In a restaurant scene obsessed with the finer points of raw-artichoke salad and balsamic-drenched tagliata, Tre Venezie is one place that is clearly something different, a narrow Pasadena restaurant where the filled pasta is called casunzei instead of ravioli and filled with beets and poppy seeds instead of spinach and cheese; where the tripe is stewed with grappa-soaked raisins instead of tomato sauce; where the grilled fish comes soaked in vinegar, and where big meat means a smoking plateful of bollito misto — wonderful bollito misto — rather than a giant slab of T-bone steak. There are only a few restaurants in the United States specializing in the Slavic-tinged food of the mountainous northeastern regions of Italy — the wonderful Frasca in Boulder comes to mind — and Gianfranco Minuz’s Pasadena dining room could easily pass for one of the better trattorias in Udine. The cooking, mostly in the Slavic-influenced style of Friuli, northeast of Venice, is superb. True, the careful authenticity must be balanced against the fact that a nice dinner here can cost not much less than a roundtrip ticket to Venice itself, and that you won’t find much to drink here under $50 or so. But where else in Los Angeles are you going to find homemade rosolio, an intensely sweet liqueur made from milk? 119 W. Green St., Pasadena, (626) 795-4455.

Crusty Old-timers

At Pizzeria Mozza, which strictly speaking may not be Italian, although it could scarcely be interpreted as anything else, Nancy Silverton has half the city arguing over the paradigm of what real pizza might look like, and the other half trying to land a table at the restaurant. Her pizza is airy and burnt and risen around the rim, thin and crisp in the center, neither bready in the traditional Neapolitan manner nor wispy the way you find pizza in the best places in Tuscany, neither Rome-crisp nor Puglia chewy. The crust is sweet and bitter, saltyand circled by crunchy charred bubbles that may or may not be snipped off by Silverton or her chef, Matt Molina, as they top the smoking pies with sausage and wild fennel, or squash blossoms and burrata, or fried eggs and puréed anchovies. Every pizza at Mozza is a unique marriage of flour, salt and smoky, hot-burning almond wood, irregular discs that are as individually lovable as children.

Mario Batali is a part owner of Mozza, and the buzziness and heat may remind you of the menus at Otto, Batali’s pizza parlor in Greenwich Village, although Mozza’s pizza is better than Otto’s. The antipasti, which are mostly vegetables, include crackling, deep-fried squash blossoms stuffed with oozing ricotta cheese. There are rotating daily specials, the only traditional main courses served in the pizzeria, and Tuesday’s crisped duck leg already has a cult of its own.
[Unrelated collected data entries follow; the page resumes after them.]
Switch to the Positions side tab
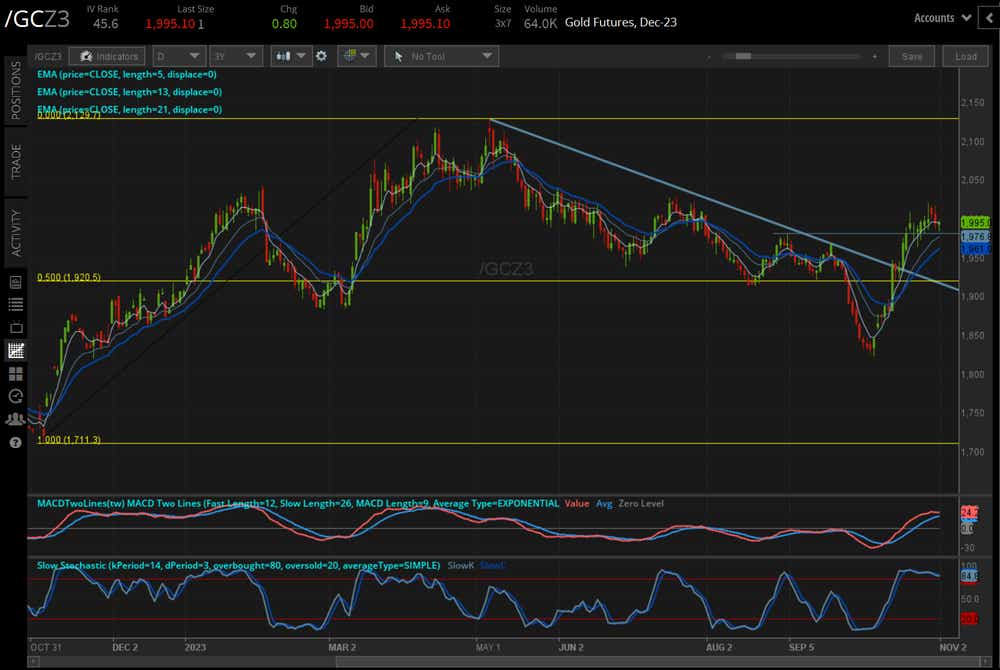(15, 90)
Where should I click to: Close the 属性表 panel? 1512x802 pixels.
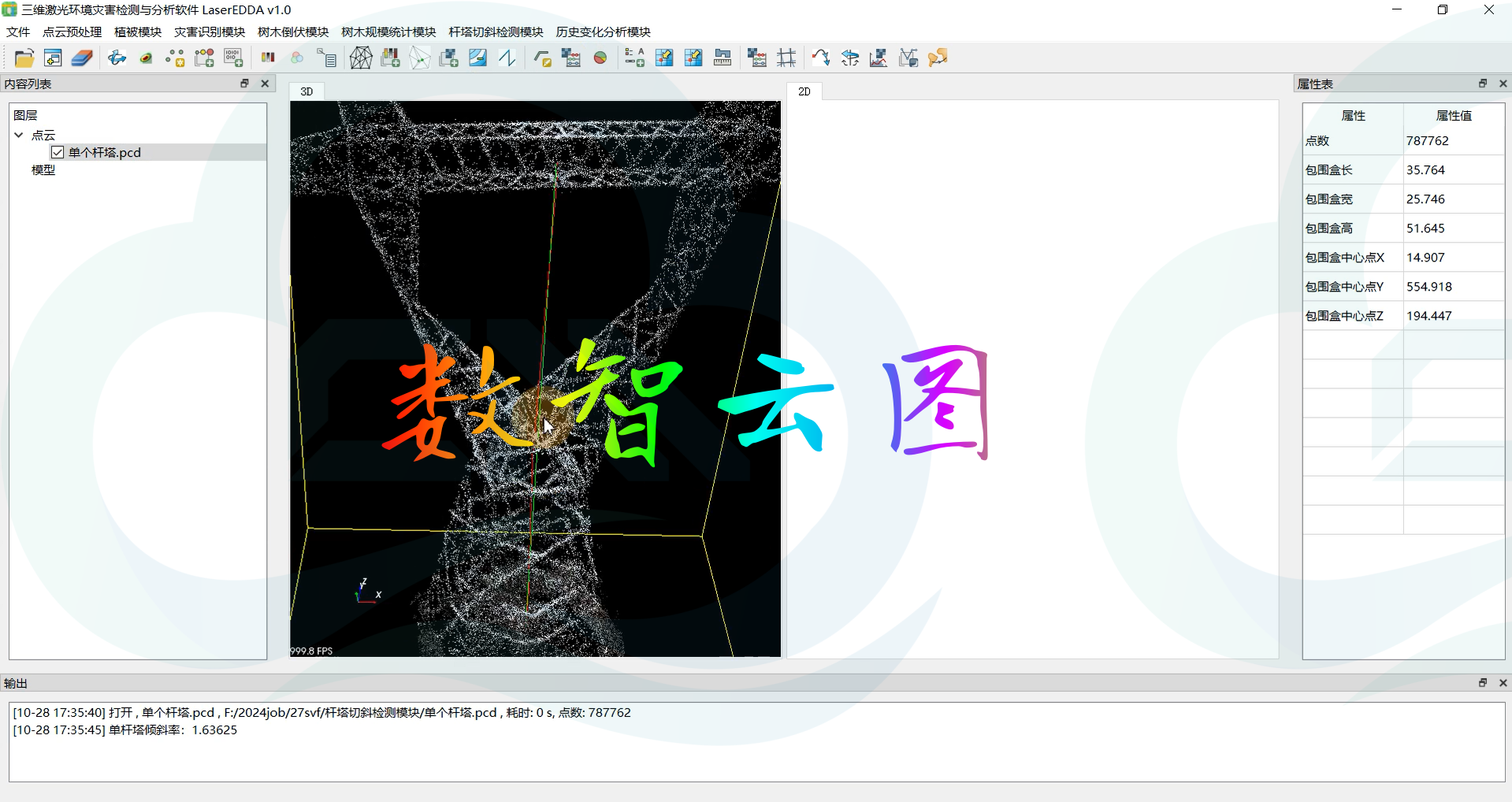pyautogui.click(x=1503, y=84)
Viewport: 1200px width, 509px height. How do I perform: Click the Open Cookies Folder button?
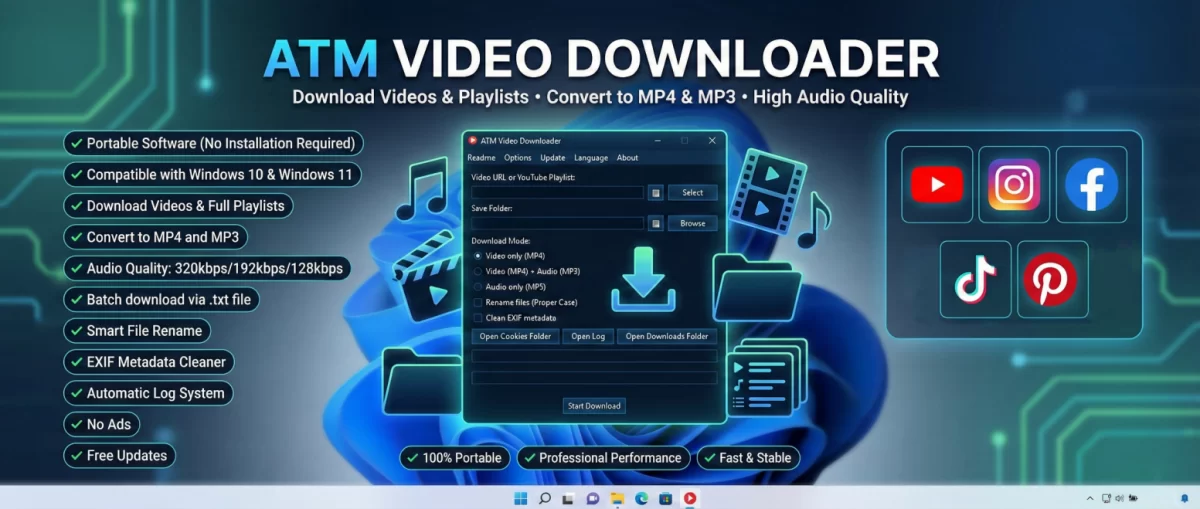click(515, 337)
David Rosoff’s all-Italian wine list is short and obscure but loaded with delicious things to drink, and nothing is over $50.
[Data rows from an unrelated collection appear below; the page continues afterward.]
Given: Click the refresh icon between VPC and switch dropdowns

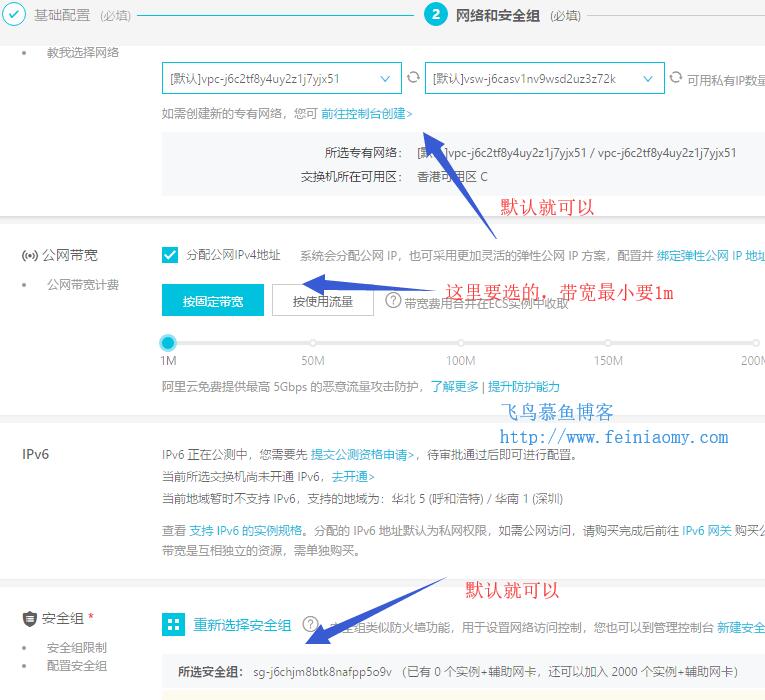Looking at the screenshot, I should 413,78.
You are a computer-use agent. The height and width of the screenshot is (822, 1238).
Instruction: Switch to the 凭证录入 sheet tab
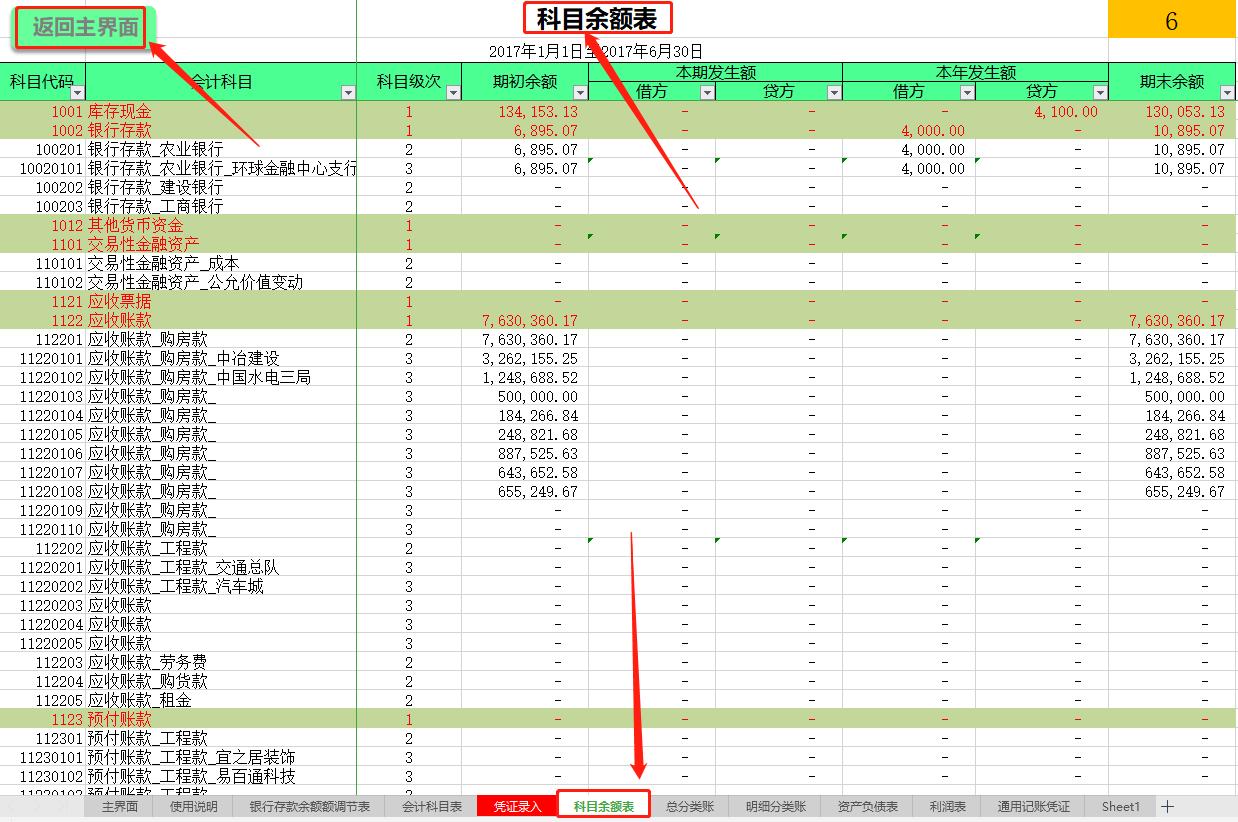point(515,806)
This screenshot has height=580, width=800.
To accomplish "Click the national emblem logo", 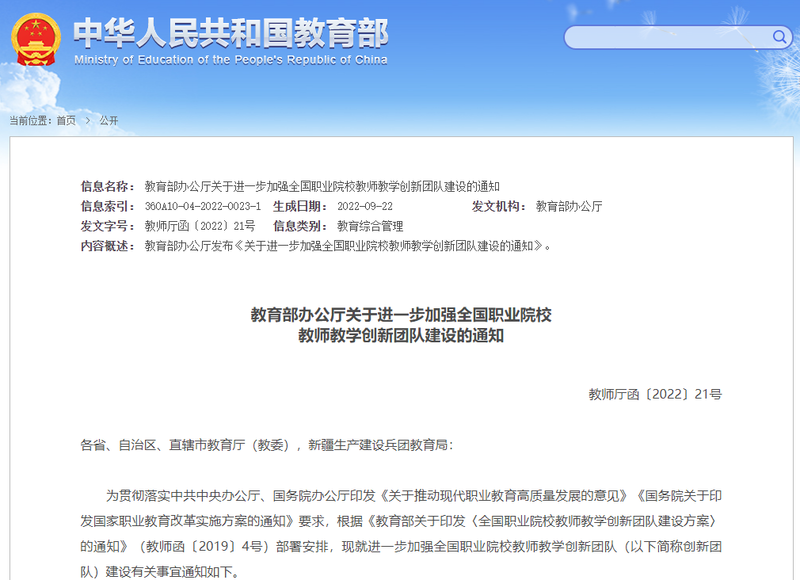I will [x=36, y=40].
Pizzeria Mozza, like La Brea Bakery, which Silverton started a few months before Campanile opened its doors in 1989, is a statement of intent. What comes across most here is Silverton’s obsession with details — even the humble garbage salad, made with slivered organic lettuce, shreds of artisanal salami and buttery aged provolone, is somehow reborn. 641 N. Highland Ave., L.A., (323) 297-0101.

Bologna the Fat

In Bologna, one tends to eat very well on the prosciutto, Parmesan cheese and mortadella of the region, on creamy emulsions and chickens stuffed with butter, on long-cooked ragus that incorporate the entire barnyard into a few tablespoonsful of sauce. It is not for nothing the city is often called Bologna the Fat. Il Moro, which recently transformed itself from a better-than-average office-building restaurant to a center of Bolognese cuisine, may be the only place in Los Angeles where you can taste the cooking of the region — the tiny, meat-stuffed cappelletti floating in a deep-yellow capon broth, the baked lasagna enriched with a wheelbarrowful of bechamel, the house-made pasta, alive under the teeth, buried under an ultradense sauce fashioned from tomatoes and minced pigeon. Prosciutto and salami are served in the traditional Modenese way, with gnocco, oblong, unsweetened beignets that would be equally appreciated by New Orleanians and by Homer Simpson. Tucked into the corner of the Westside where you might least expect a restaurant, busier at lunch than at dinner, it backs up onto a rather romantic patio, has an attached wine bar with occasional live music — and is usually pretty easy to slip into without a reservation even on a Saturday night. A useful restaurant. 11400 W. Olympic Blvd., W.L.A., (310) 575-3530.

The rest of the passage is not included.